Come noto, il D.Lgs. 81/2008 indica (art. 18) che “il datore di lavoro, nei casi in cui deve essere effettuata la sorveglianza sanitaria, deve nominare il medico competente” verificando il possesso dei requisiti previsti dall’art. 38 dello stesso D.Lgs. 81/2008.

In particolare, il medico competente, come d’altra parte tutti i professionisti sanitari, è tenuto a seguire obbligatoriamente corsi di aggiornamento annuali (Educazione Continua in Medicina – ECM) al fine di garantire il mantenimento di un livello di prestazioni adeguate agli indirizzi scientifici più avanzati.

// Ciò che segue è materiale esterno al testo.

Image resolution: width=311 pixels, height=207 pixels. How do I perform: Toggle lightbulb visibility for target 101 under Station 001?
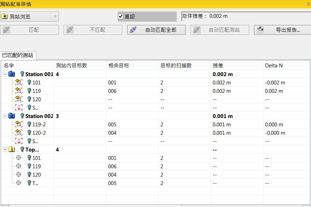29,83
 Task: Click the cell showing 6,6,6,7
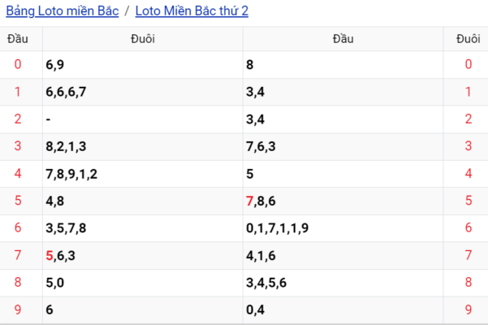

Tale obbligo è evidenziato dall’art. 38 comma 3 del citato decreto, ove è specificatamente indicato che “per lo svolgimento delle funzioni di medico competente è necessario partecipare al programma di formazione continua in medicina ai sensi del decreto Legislativo 19 giugno 1999, n. 229, e successive modificazioni e integrazioni, a partire dal programma triennale successivo all’entrata in vigore del presente decreto legislativo. I crediti previsti dal programma triennale dovranno essere conseguiti nella misura non inferiore al 70% del totale nella disciplina medicina del lavoro e sicurezza degli ambienti di lavoro”.

Il medico competente per cui deve acquisire i crediti formativi ECM nella misura indicata dal Ministero della Salute, come per tutti gli altri operatori sanitari, ovvero 150 crediti per il programma triennale 2011-2013, nell’ambito del quale, come previsto dal D.Lgs. 81/08, almeno il 70% dei crediti deve essere acquisito nella disciplina indicata, nell’evento accreditato, come “Medicina del Lavoro e Sicurezza degli ambienti di lavoro”; ai sensi del Decreto del Ministero del Lavoro 4 marzo 2009, al termine del predetto triennio di formazione, devono essere autocertificati (con possibile verifica da parte dell’Ordine dei Medici di appartenenza) i crediti ECM in totale acquisiti e la relativa ripartizione percentuale. Tale documentazione dovrà essere inviata, da parte del singolo medico competente, presso l’Ufficio II della Direzione generale della prevenzione sanitaria del Ministero del Lavoro, ai sensi dell’articolo 1, comma 2 del DM 4 marzo 2009.

L’ eventuale violazione dell’obbligo di formazione continua, cioè l’assente o insufficiente acquisizione dei crediti formativi nel programma triennale (… di cui almeno il 70% nella disciplina medicina del lavoro e sicurezza degli ambienti di lavoro), può quindi comportare la perdita di uno dei requisiti necessari per lo svolgimento delle funzioni di ‘medico competente’”. In definitiva i medici competenti devono poter dimostrare di aver ottenuto i crediti formativi previsti nel triennio 2011-2013.

E consigliabile quindi, che il datore di lavoro, al fine di verificare che il medico competente abbia i requisiti previsti dalla normativa per poter assumere l’incarico, si faccia rilasciare un’autocertificazione nella quale il medico attesti il possesso di tali requisiti.